Fronto-Temporal Degeneration – now there’s a mouthful of medical jargon.
To the uninitiated, this term has no meaning at all. Until it is explained to you that it is a type of dementia. Then it gets scary. Everyone’s heard of Alzheimer’s disease right?. Funny how neither of these terms mention the word dementia – ‘degeneration’, ‘disease’. Used to be called ‘senility’ or “Auntie Joan’s gone a bit funny”
When you hear these words during a doctor’s appointment, you may not understand what they mean – literally or clinically. It will take some time, maybe even never, for you to understand.
You may also hear the words “Behavioral Variant” or “Pick’s Disease”, or “Primary Progressive Aphasia”. This will seem like Swahili to you if you are an English-speaking person of average intelligence. If you have less than an 8th-grade education, it may as well be. I have been a nurse for over twenty years and I have to tell you, these terms were all new to me six years ago.
So, based on personal experience, here are the top three things that you should ask during an appointment with your neurologist.
1. Can you explain that in Layman’s terms please?
Neurologists are highly educated, specialized doctors whose only point of reference with real people is that they get up in the morning and put their pants on one leg at a time. They have spent many years studying their craft and usually continue to keep up to date with the latest research. However, this ‘braniac’ state is not normally accompanied by a strong sense of touchy-feelyness. They will be short (often in stature too) and to the point. They will spew ‘differential diagnoses’ at you. Differential Diagnosis means that they are thinking you have one of two things but they’re not sure which. You need to be clear about what he/she is ruling out and what can be ruled in. In words you can understand.
2. What should I do next?
Once you have your ‘Differential Diagnosis”, what do you do? Do you go home and cry even though you don’t know why? Do you throw yourself under a train? Do you go home and distribute all your worldly goods to your nearest and dearest? Make your doctor be specific about the plan – it should be a discussion, a plan – not him/her telling you what to do. The doctor’s job is to offer options and then work with you to help decide on the one that’s right for you. If you can’t help with the plan, it is not being explained to you in words you can understand (see point 1.). Ask some more.

RECORD EXCERPTS:

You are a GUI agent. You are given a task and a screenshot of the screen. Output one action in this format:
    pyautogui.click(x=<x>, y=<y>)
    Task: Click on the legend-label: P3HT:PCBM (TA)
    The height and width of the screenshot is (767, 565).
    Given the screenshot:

ASSIGNED TASK 1:
Answer these questions from the piece on Fronto-Temporal Degeneration:
(a) How long has the writer been a nurse?
(b) What does the piece say a Differential Diagnosis means?
(c) According to the piece, what is the doctor's job when making a plan?
ASSIGNED TASK 2:
Reproduce the piece on Fronto-Temporal Degeneration between "When you hear" and "six years ago.", inclusive.
ASSIGNED TASK 3:
Carry on the piece on Fronto-Temporal Degeneration from its last sentence.
The rows are separate material, apart from the piece on Fronto-Temporal Degeneration.

EXERCISE RESPONSE 1:
(a) Over twenty years.
(b) That the doctors are thinking you have one of two things but are not sure which.
(c) To offer options and then work with you to help decide on the one that's right for you.

EXERCISE RESPONSE 2:
When you hear these words during a doctor’s appointment, you may not understand what they mean – literally or clinically. It will take some time, maybe even never, for you to understand.
You may also hear the words “Behavioral Variant” or “Pick’s Disease”, or “Primary Progressive Aphasia”. This will seem like Swahili to you if you are an English-speaking person of average intelligence. If you have less than an 8th-grade education, it may as well be. I have been a nurse for over twenty years and I have to tell you, these terms were all new to me six years ago.

EXERCISE RESPONSE 3:
3. If I were your husband/wife/mother/father, what would you do?
You’re not asking them to tell you what to do, but you can bet your bottom dollar that they would have a plan if this was happening to them. They would be seeking the very best care; the experts in any kind of dementia; the researchers, the innovators.
Most of what goes on in the human brain is largely unknown to us. Neurologists like most physicians learn their craft based on historical data and ongoing research. Because neurology is a specialty, they have studied for several years beyond basic medicine, residency and practice. Many of them are older, – Boomers.When they were in school, ‘bedside manner’ and compassion were not taught as part of the curriculum. They will tell you the facts and then let your imagination run wild on the way home.
Don’t get me wrong. I am not saying that neurologists are not good doctors. But because their world is of necessity, erudite and academic, they often don’t understand that when you are faced with a terminal diagnosis, their work cannot end there. Even if they can’t provide what you need psychologically and emotionally, it would be good if they could at least begin the process of pointing you in the right direction.
Ask, ask, ask. Don’t leave the office until you have a grasp of what is being said to you. Ask the doctor to write it down – draw a picture if it helps. You will be stunned. Just be sure that you understand what you have been told. Dementia, degeneration, disease. They all mean broadly the same thing – something is broken. If it can’t be fixed, you need to know that.